Entries shown:
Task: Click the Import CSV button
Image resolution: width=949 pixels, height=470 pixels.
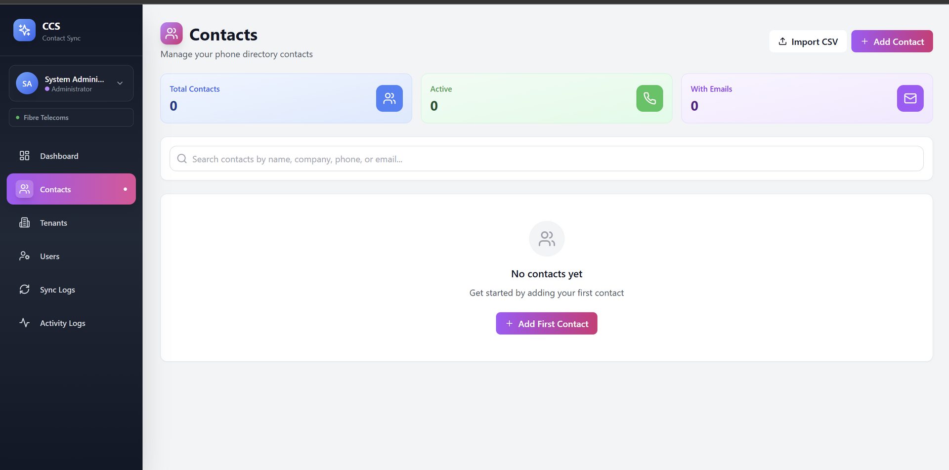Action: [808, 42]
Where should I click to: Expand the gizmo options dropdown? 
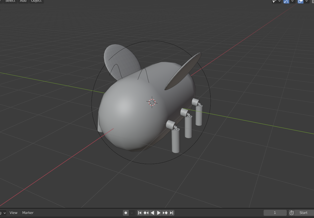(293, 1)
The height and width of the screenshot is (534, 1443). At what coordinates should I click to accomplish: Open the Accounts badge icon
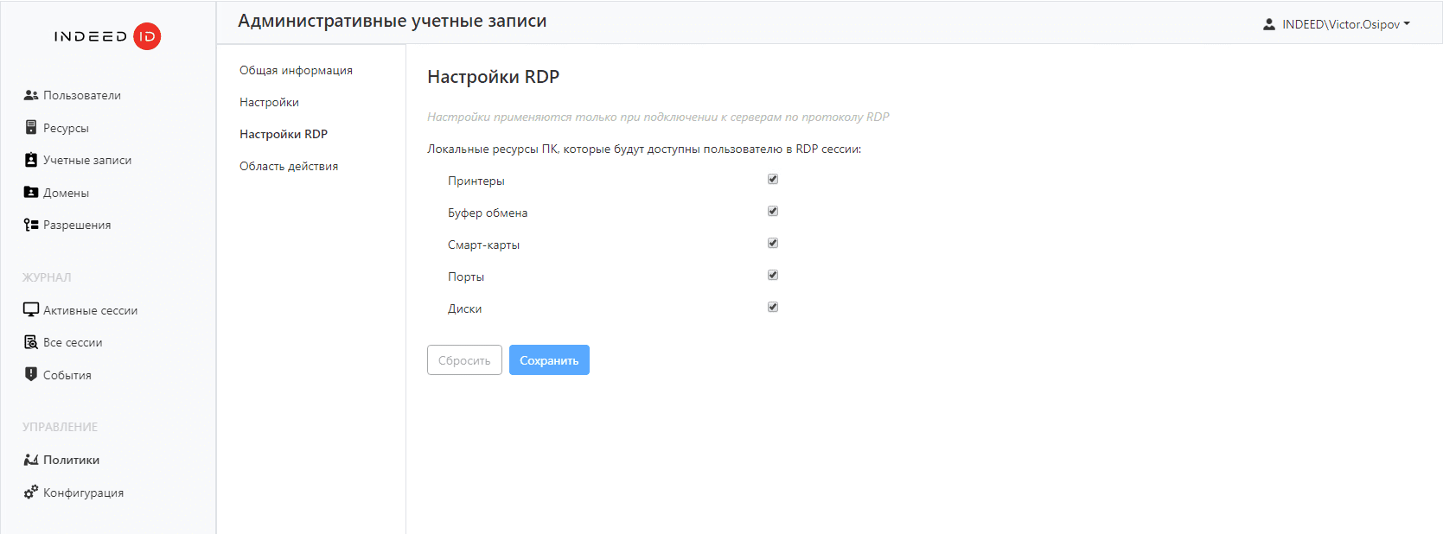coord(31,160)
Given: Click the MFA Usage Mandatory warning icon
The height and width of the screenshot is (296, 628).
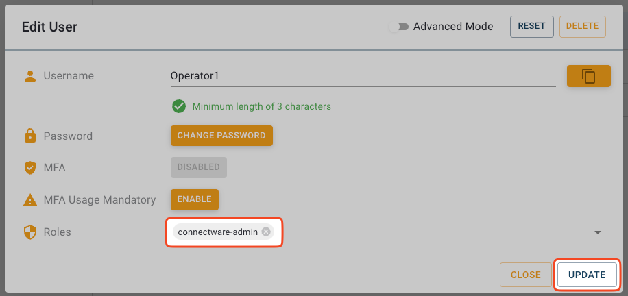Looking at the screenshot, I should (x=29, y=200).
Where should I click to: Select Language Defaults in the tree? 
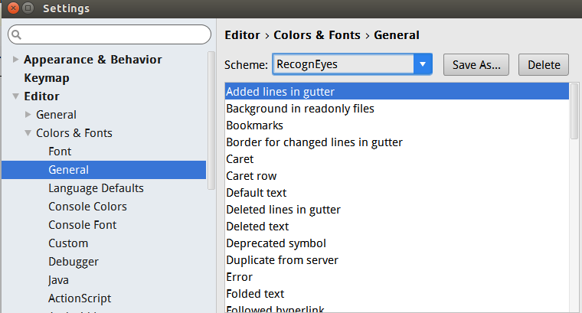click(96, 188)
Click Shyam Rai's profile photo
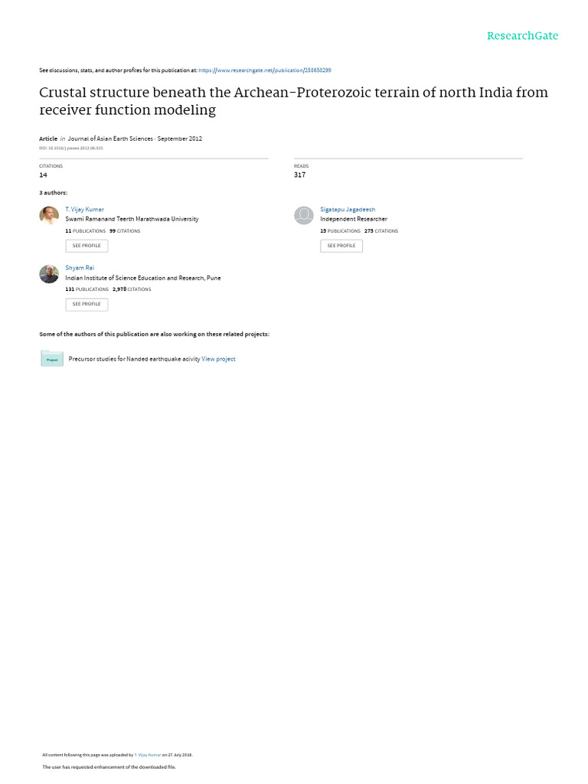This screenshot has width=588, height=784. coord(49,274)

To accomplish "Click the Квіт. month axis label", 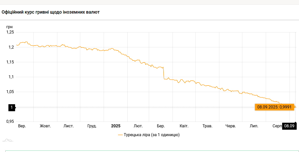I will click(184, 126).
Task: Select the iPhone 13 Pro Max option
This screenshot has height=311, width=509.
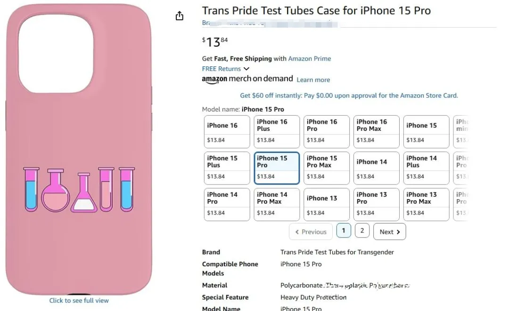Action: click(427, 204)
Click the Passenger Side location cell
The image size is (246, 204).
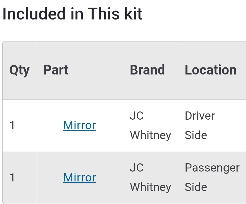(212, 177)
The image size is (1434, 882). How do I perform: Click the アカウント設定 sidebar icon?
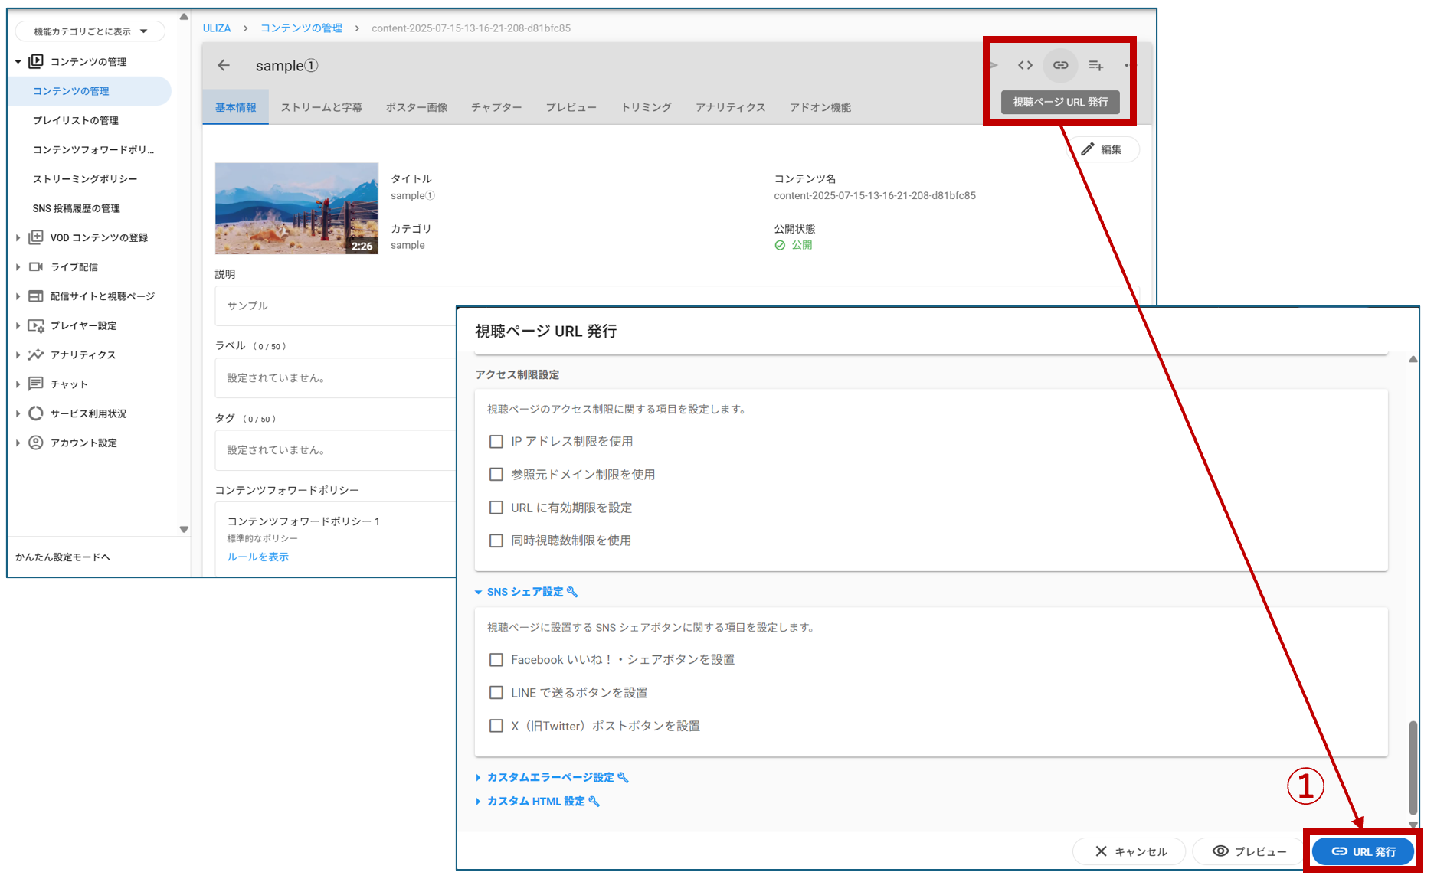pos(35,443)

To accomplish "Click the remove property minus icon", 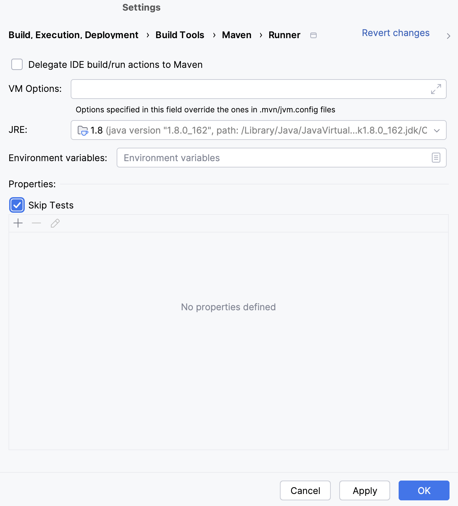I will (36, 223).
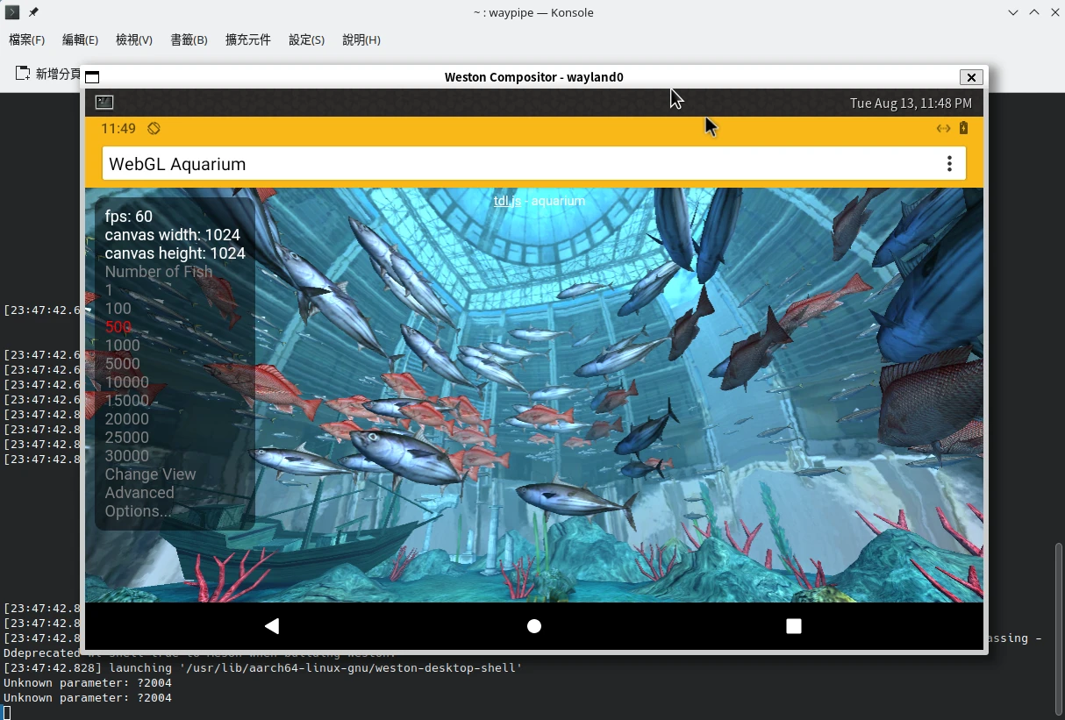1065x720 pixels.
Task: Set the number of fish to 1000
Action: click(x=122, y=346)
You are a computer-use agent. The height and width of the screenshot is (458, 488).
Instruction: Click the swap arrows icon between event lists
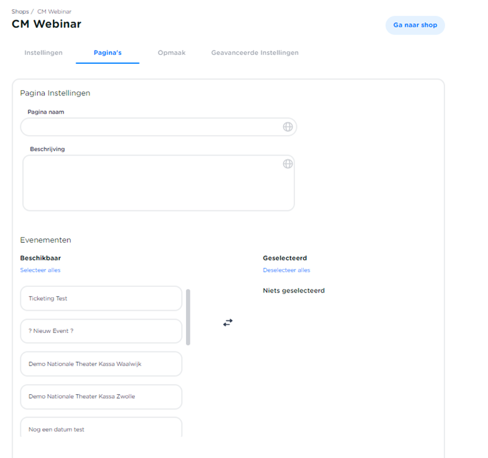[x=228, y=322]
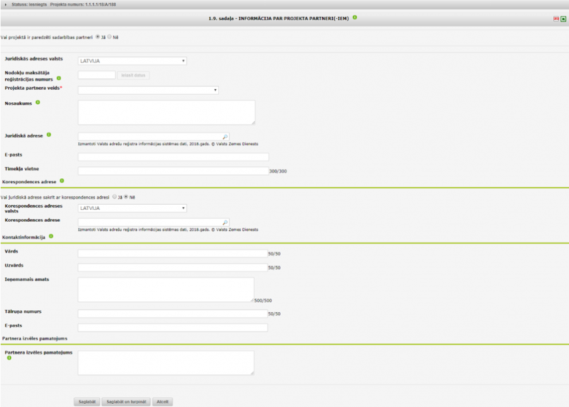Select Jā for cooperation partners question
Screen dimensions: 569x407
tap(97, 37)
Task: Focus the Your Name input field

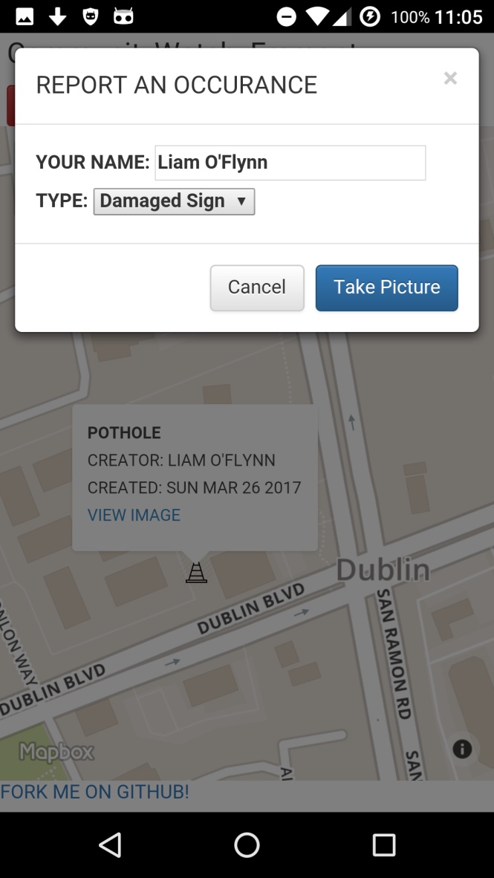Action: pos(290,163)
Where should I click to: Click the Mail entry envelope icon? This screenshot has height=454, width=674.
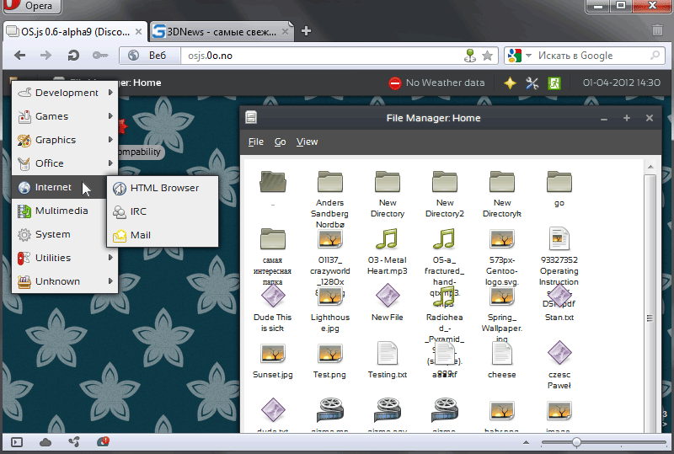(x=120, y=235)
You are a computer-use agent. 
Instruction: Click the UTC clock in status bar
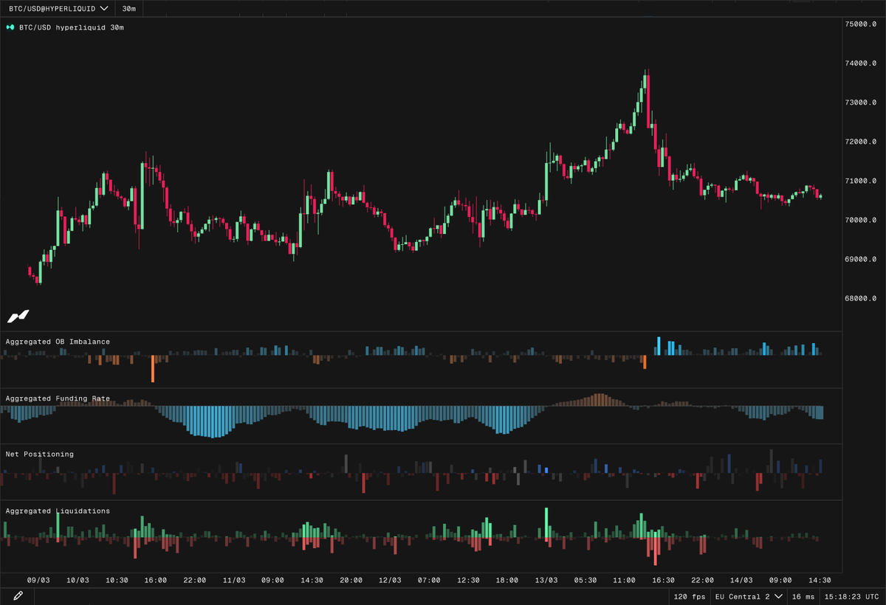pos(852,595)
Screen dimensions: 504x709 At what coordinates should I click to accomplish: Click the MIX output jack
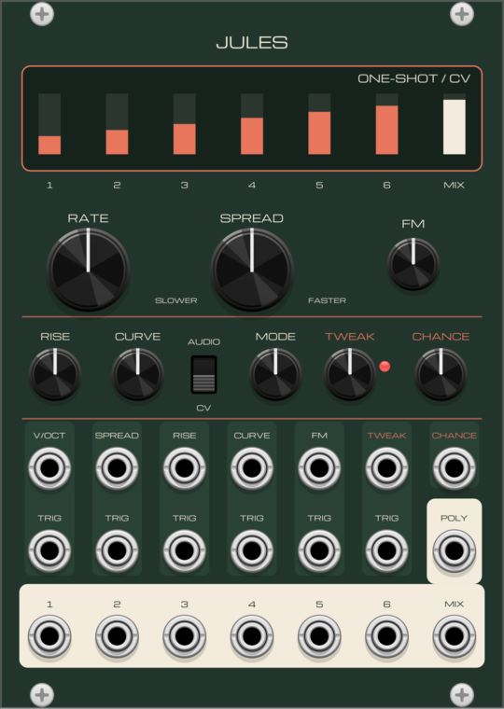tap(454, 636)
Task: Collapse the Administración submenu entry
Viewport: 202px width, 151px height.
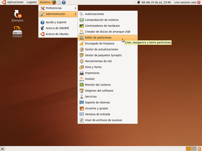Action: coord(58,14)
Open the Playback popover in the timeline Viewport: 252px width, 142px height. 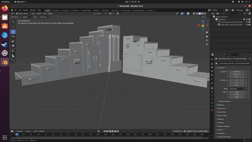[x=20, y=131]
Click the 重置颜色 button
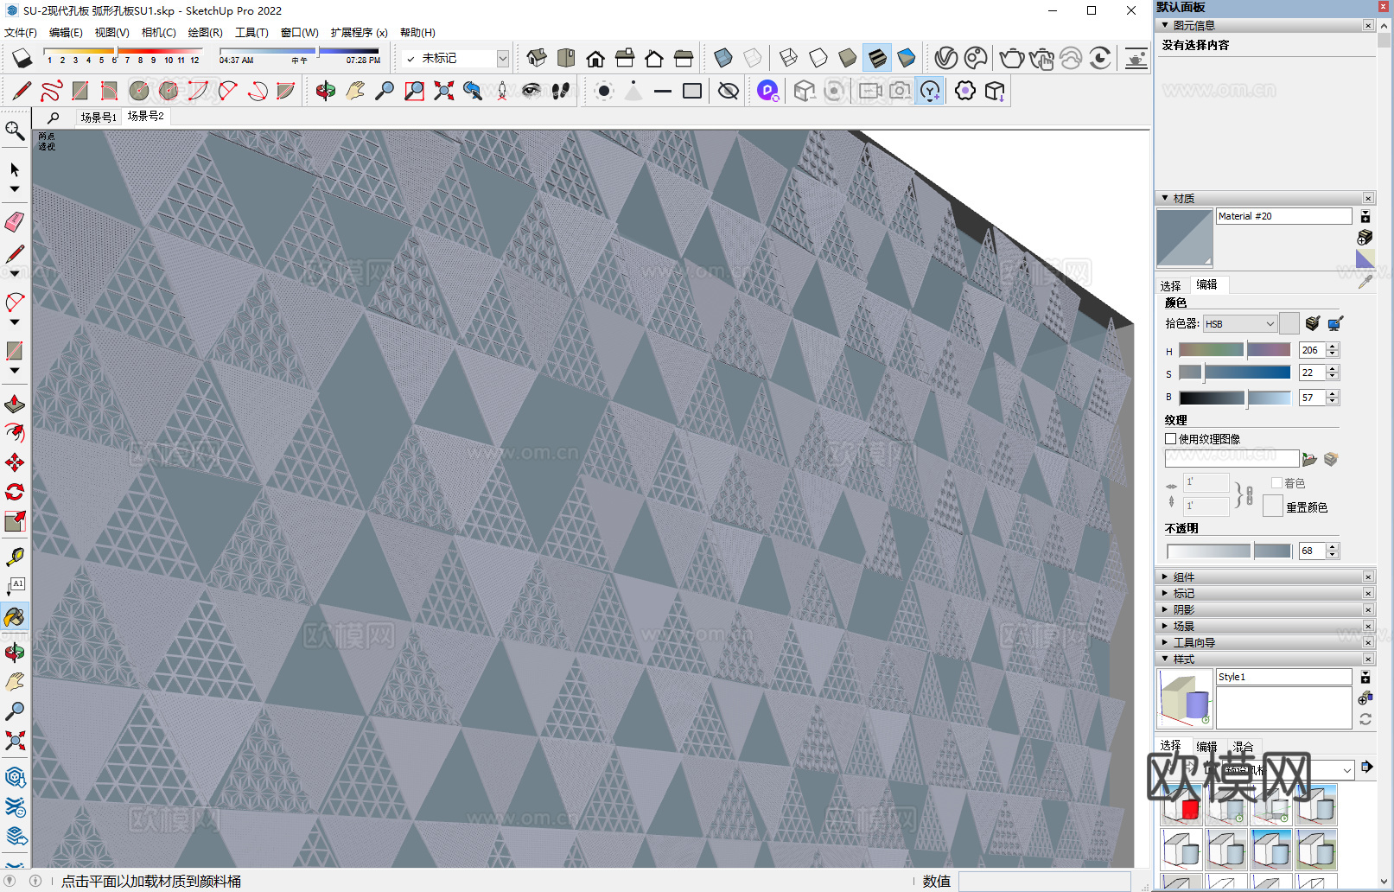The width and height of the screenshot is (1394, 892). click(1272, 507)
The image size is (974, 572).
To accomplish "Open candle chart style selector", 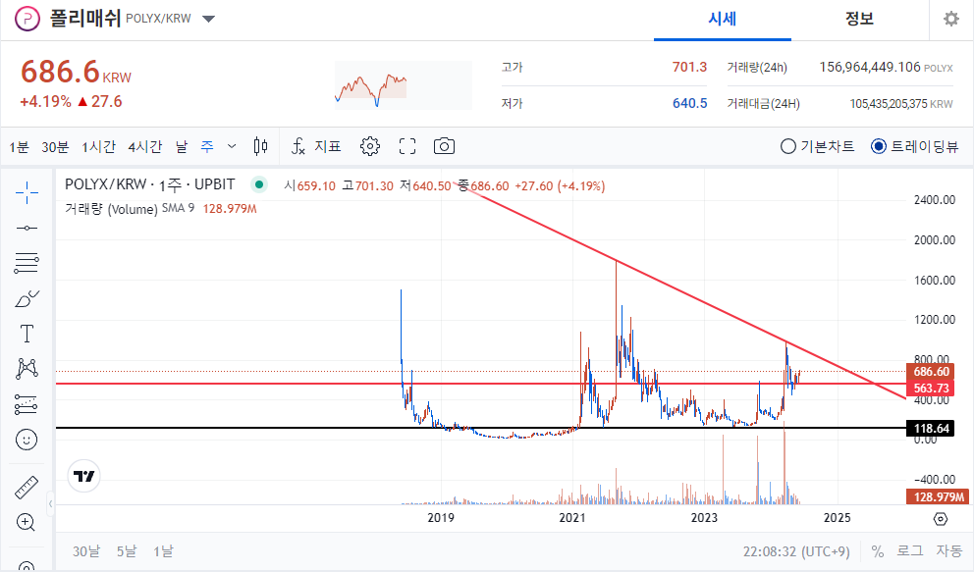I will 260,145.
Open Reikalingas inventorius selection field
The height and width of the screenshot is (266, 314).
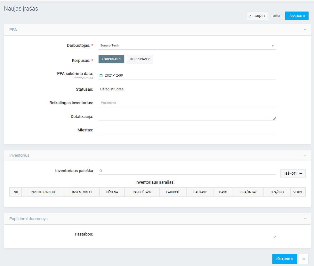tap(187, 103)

Try it:
Identify the lines above with the word "computer". Copy them.

Exercise output:
You are a computer-use agent. The height and width of the screenshot is (458, 488).
You are a computer-use agent. 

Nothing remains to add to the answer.